** Input **
● ● ●

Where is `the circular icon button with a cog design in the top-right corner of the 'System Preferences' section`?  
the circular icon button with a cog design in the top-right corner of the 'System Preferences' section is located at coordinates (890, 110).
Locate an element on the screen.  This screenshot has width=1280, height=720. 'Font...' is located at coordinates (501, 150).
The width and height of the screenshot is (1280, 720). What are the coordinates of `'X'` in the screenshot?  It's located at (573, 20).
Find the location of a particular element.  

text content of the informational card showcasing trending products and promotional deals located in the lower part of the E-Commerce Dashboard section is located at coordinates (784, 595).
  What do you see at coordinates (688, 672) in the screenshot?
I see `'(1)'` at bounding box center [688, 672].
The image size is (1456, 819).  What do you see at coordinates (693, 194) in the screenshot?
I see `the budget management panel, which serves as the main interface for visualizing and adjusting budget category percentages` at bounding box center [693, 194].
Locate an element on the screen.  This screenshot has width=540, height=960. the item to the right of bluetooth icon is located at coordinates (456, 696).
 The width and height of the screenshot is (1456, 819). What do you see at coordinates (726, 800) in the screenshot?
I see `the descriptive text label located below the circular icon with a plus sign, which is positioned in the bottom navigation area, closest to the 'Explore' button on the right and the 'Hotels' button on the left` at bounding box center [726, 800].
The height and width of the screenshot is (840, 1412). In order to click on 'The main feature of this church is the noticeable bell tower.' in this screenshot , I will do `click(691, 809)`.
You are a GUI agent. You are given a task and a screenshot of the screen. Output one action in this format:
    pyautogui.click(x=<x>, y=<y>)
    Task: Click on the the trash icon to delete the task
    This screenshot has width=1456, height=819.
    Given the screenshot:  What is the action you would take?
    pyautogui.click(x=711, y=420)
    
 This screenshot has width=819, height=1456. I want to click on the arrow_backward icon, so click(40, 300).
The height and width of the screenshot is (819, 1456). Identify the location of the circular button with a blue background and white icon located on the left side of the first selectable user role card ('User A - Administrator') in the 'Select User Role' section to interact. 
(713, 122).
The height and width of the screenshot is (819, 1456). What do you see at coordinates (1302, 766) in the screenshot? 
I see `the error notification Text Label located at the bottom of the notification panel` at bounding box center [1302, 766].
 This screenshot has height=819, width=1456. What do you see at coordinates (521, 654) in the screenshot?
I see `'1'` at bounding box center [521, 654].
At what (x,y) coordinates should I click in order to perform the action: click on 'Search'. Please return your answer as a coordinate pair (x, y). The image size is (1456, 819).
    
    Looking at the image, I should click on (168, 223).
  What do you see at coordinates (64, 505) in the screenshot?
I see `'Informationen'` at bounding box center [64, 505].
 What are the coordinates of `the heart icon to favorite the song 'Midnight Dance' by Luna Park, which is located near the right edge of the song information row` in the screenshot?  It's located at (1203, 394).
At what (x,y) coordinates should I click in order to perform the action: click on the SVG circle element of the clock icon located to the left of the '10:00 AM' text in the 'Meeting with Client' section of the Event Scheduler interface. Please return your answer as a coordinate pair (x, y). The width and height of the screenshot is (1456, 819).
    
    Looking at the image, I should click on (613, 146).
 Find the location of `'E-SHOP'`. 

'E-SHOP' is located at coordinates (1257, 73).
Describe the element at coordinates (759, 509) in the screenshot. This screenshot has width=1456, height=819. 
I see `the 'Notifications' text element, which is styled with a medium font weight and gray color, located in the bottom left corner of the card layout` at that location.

● ● ●

** Work to do **
Reproduce all of the material above word for word, from its first line through its last.

** Answer to the problem **
Where is `the circular icon button with a cog design in the top-right corner of the 'System Preferences' section`?  
the circular icon button with a cog design in the top-right corner of the 'System Preferences' section is located at coordinates (890, 110).
Locate an element on the screen.  This screenshot has width=1280, height=720. 'Font...' is located at coordinates (501, 150).
The width and height of the screenshot is (1280, 720). What are the coordinates of `'X'` in the screenshot?  It's located at (573, 20).
Find the location of a particular element.  

text content of the informational card showcasing trending products and promotional deals located in the lower part of the E-Commerce Dashboard section is located at coordinates (784, 595).
  What do you see at coordinates (688, 672) in the screenshot?
I see `'(1)'` at bounding box center [688, 672].
The image size is (1456, 819).  What do you see at coordinates (693, 194) in the screenshot?
I see `the budget management panel, which serves as the main interface for visualizing and adjusting budget category percentages` at bounding box center [693, 194].
Locate an element on the screen.  This screenshot has width=540, height=960. the item to the right of bluetooth icon is located at coordinates (456, 696).
 The width and height of the screenshot is (1456, 819). What do you see at coordinates (726, 800) in the screenshot?
I see `the descriptive text label located below the circular icon with a plus sign, which is positioned in the bottom navigation area, closest to the 'Explore' button on the right and the 'Hotels' button on the left` at bounding box center [726, 800].
The height and width of the screenshot is (840, 1412). In order to click on 'The main feature of this church is the noticeable bell tower.' in this screenshot , I will do `click(691, 809)`.
You are a GUI agent. You are given a task and a screenshot of the screen. Output one action in this format:
    pyautogui.click(x=<x>, y=<y>)
    Task: Click on the the trash icon to delete the task
    This screenshot has width=1456, height=819.
    Given the screenshot:  What is the action you would take?
    pyautogui.click(x=711, y=420)
    
 This screenshot has width=819, height=1456. I want to click on the arrow_backward icon, so click(40, 300).
The height and width of the screenshot is (819, 1456). Identify the location of the circular button with a blue background and white icon located on the left side of the first selectable user role card ('User A - Administrator') in the 'Select User Role' section to interact. 
(713, 122).
The height and width of the screenshot is (819, 1456). What do you see at coordinates (1302, 766) in the screenshot? 
I see `the error notification Text Label located at the bottom of the notification panel` at bounding box center [1302, 766].
 This screenshot has height=819, width=1456. What do you see at coordinates (521, 654) in the screenshot?
I see `'1'` at bounding box center [521, 654].
At what (x,y) coordinates should I click in order to perform the action: click on 'Search'. Please return your answer as a coordinate pair (x, y). The image size is (1456, 819).
    
    Looking at the image, I should click on (168, 223).
  What do you see at coordinates (64, 505) in the screenshot?
I see `'Informationen'` at bounding box center [64, 505].
 What are the coordinates of `the heart icon to favorite the song 'Midnight Dance' by Luna Park, which is located near the right edge of the song information row` in the screenshot?  It's located at (1203, 394).
At what (x,y) coordinates should I click in order to perform the action: click on the SVG circle element of the clock icon located to the left of the '10:00 AM' text in the 'Meeting with Client' section of the Event Scheduler interface. Please return your answer as a coordinate pair (x, y). The width and height of the screenshot is (1456, 819).
    
    Looking at the image, I should click on (613, 146).
 Find the location of `'E-SHOP'`. 

'E-SHOP' is located at coordinates (1257, 73).
Describe the element at coordinates (759, 509) in the screenshot. This screenshot has width=1456, height=819. 
I see `the 'Notifications' text element, which is styled with a medium font weight and gray color, located in the bottom left corner of the card layout` at that location.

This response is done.